Please transcribe exactly, and only, the lines of the data below between the line holding "Instruction: Open Zoom from the taskbar" and the line holding "Task: Open 'Hiển", inclusive.

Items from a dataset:
..........

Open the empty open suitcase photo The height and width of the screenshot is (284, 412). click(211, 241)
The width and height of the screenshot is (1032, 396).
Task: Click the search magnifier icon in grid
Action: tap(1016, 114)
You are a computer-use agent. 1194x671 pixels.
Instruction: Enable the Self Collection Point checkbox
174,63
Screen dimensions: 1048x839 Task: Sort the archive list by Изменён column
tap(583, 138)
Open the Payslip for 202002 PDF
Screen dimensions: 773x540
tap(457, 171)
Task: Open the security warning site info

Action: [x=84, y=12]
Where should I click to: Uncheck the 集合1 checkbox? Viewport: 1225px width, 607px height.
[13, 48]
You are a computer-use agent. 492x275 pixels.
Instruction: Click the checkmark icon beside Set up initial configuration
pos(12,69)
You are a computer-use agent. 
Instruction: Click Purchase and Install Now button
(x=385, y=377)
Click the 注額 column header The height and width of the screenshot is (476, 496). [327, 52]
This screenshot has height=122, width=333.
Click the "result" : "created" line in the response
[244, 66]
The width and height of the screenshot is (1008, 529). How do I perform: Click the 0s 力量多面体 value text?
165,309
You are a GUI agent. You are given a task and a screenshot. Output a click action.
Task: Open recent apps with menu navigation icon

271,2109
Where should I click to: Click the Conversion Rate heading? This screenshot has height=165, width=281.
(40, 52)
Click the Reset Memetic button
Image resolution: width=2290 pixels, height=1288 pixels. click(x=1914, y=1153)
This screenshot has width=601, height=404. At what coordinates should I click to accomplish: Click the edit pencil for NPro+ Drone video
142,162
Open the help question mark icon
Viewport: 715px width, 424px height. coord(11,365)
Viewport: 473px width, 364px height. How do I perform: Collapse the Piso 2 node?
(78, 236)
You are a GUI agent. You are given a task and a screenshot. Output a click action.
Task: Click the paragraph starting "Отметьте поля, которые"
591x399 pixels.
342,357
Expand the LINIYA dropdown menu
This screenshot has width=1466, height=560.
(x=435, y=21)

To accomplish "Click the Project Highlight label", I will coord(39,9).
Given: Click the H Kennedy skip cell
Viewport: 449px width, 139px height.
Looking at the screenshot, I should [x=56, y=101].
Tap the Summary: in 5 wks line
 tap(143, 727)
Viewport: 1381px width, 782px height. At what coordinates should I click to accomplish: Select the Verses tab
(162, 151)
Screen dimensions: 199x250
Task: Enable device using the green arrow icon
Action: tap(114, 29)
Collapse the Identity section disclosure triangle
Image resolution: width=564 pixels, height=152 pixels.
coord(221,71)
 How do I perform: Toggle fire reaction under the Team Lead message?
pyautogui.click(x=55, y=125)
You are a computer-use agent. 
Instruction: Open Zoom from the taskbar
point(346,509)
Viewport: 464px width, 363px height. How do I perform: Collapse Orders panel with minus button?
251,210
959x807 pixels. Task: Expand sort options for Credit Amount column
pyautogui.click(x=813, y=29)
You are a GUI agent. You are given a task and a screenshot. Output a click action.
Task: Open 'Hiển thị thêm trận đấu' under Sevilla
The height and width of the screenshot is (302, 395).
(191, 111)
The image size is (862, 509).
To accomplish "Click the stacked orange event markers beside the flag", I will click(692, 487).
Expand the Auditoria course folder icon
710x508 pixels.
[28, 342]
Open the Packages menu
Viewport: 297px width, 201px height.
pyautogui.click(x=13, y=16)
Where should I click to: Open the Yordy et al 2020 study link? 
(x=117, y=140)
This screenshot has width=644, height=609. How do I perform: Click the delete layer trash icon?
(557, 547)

..........

▶ [Solution to this problem]
Instruction: Open Zoom from the taskbar
point(346,509)
Viewport: 464px width, 363px height. How do I perform: Collapse Orders panel with minus button?
251,210
959x807 pixels. Task: Expand sort options for Credit Amount column
pyautogui.click(x=813, y=29)
You are a GUI agent. You are given a task and a screenshot. Output a click action.
Task: Open 'Hiển thị thêm trận đấu' under Sevilla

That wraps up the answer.